Work required
Output each record exactly as given. Leave out every picture.

·····

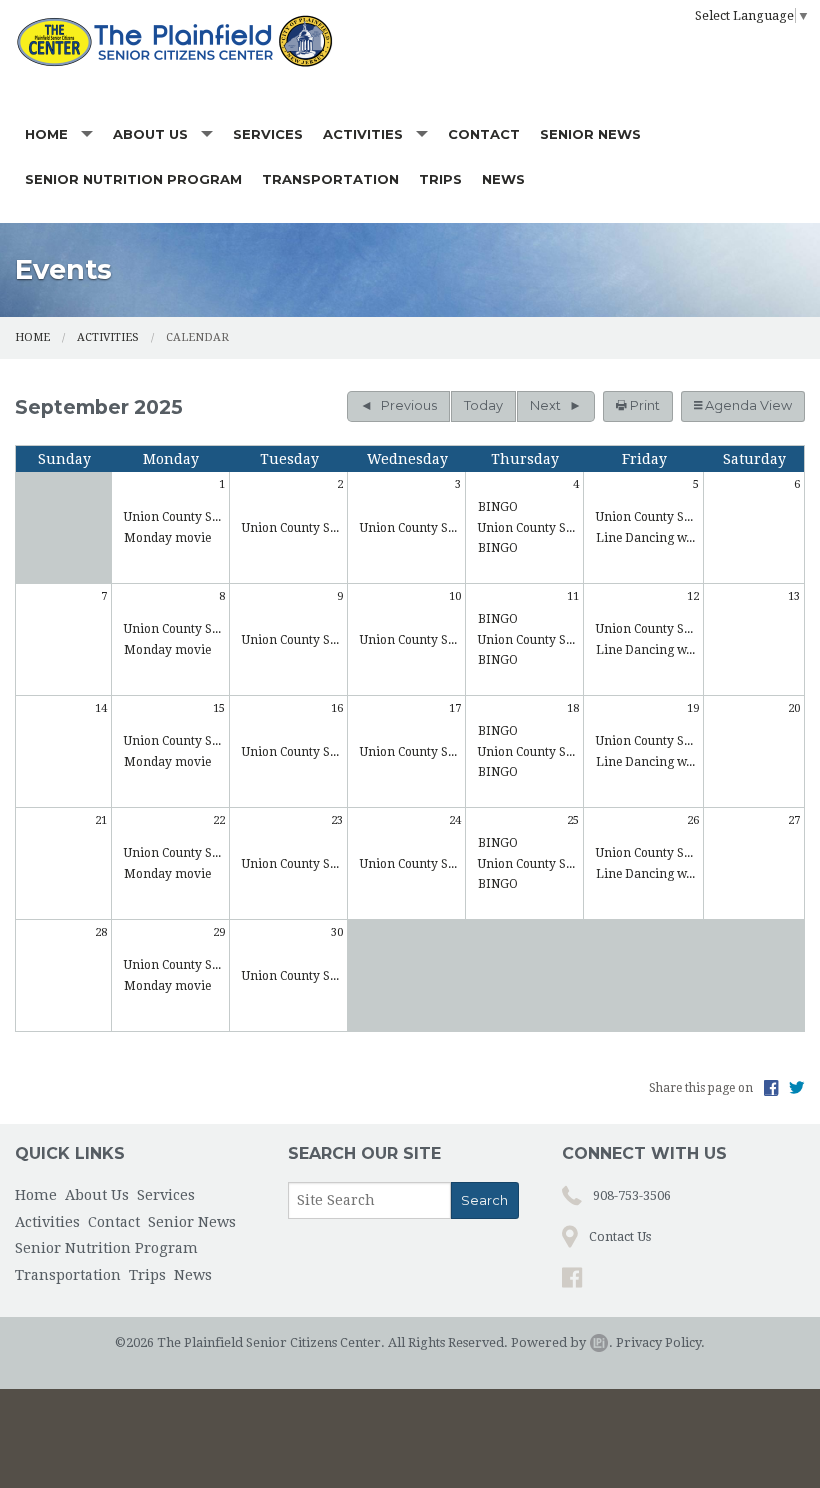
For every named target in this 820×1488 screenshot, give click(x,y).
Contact (484, 134)
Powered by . (562, 1342)
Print (643, 405)
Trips (440, 179)
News (503, 179)
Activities (363, 134)
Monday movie (167, 538)
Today (483, 405)
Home (46, 134)
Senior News (590, 134)
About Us (150, 134)
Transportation (330, 179)
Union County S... (172, 517)
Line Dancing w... (645, 538)
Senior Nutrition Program (133, 179)
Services (268, 134)
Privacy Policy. (660, 1342)
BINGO (498, 507)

·····

Task result
For every named target in this 820×1488 screenshot, give click(x,y).
Contact (484, 134)
Powered by . (562, 1342)
Print (643, 405)
Trips (440, 179)
News (503, 179)
Activities (363, 134)
Monday movie (167, 538)
Today (483, 405)
Home (46, 134)
Senior News (590, 134)
About Us (150, 134)
Transportation (330, 179)
Union County S... (172, 517)
Line Dancing w... (645, 538)
Senior Nutrition Program (133, 179)
Services (268, 134)
Privacy Policy. (660, 1342)
BINGO (498, 507)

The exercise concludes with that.